“Oh! Come now, ain’t you a little too hard on Rosie,” said Mr Snow, expostulatingly. He could not bear that his pet should be found fault with. “I call that as cruel a thing as a woman can do, and Rosie would never do it, I hope.”
“Not with a conscious desire to give pain. But she is a bonny creature, and she is learning her own power, as they all do sooner or later; and few make so good a use of such power as they might do;” and Mrs Snow sighed.
“You don’t think there is anything in what Mrs Grove said about Graeme and her friend I have heard so much about?” asked Mr Snow, after a pause.
“I dinna ken. I would believe it none the readier that yon foolish woman said it.”

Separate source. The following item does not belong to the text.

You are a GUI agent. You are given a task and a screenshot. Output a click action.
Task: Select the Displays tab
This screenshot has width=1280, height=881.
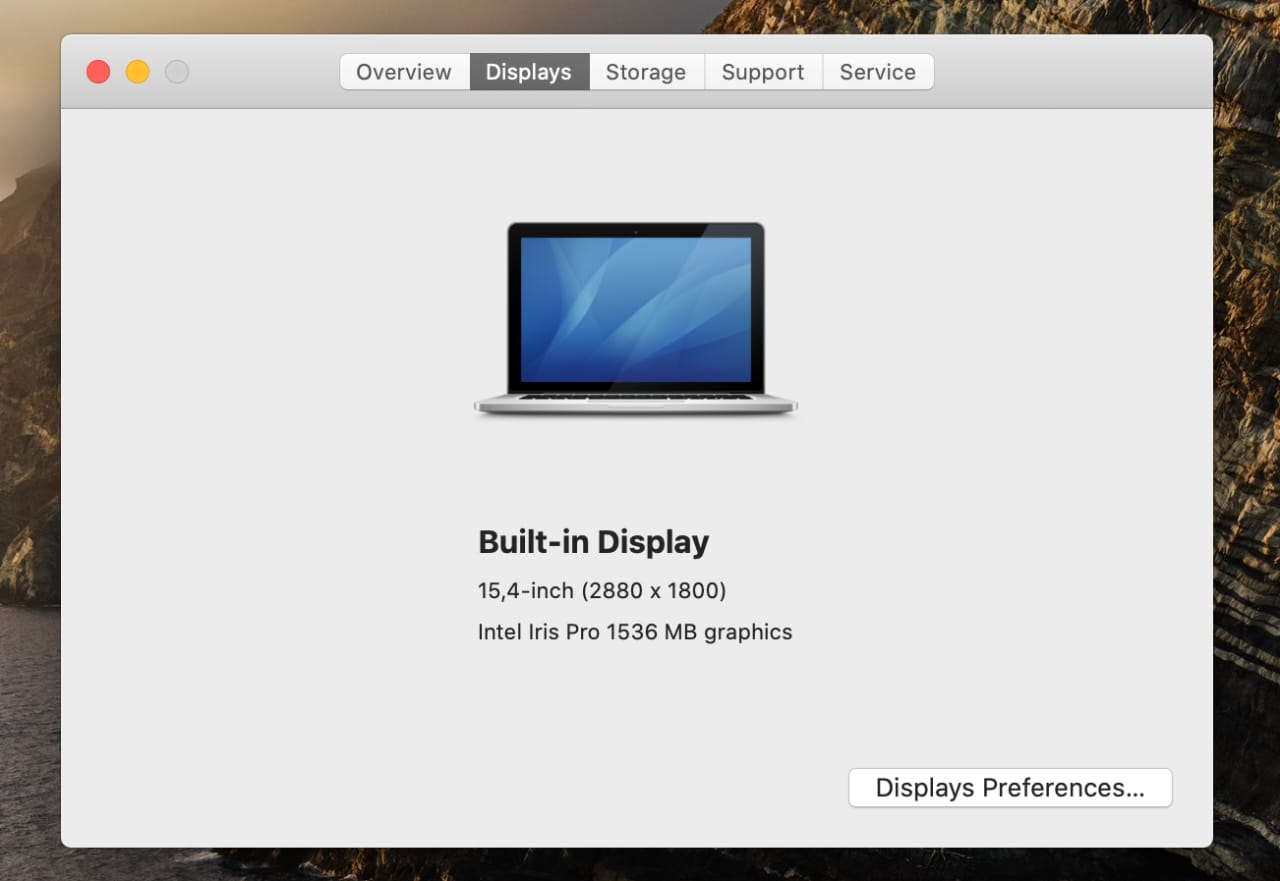pos(529,72)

“She seems kind of down, though, these days, don’t she? She’s graver and quieter than she used to be,” said Mr Snow, with some hesitation. He was not sure how his remark would be taken.
“Oh! well, maybe. She’s older for one thing,” said his wife, gravely. “And she has her cares; some of them I see plainly enough, and some of them, I daresay, she keeps out of sight. But as for Allan Ruthven, it’s not for one woman to say of another that, she has given her heart unsought. And I am sure of her, that whatever befalls her, she is one of those that need fear no evil.”
Chapter Thirty Five.
“It is a wonder to me, Miss Graeme,” said Mrs Snow, after one of their long talks about old times—“it is a wonder to me, that minding Merleville and all your friends there as well as you do, you should never have thought it worth your while to come back and see us.”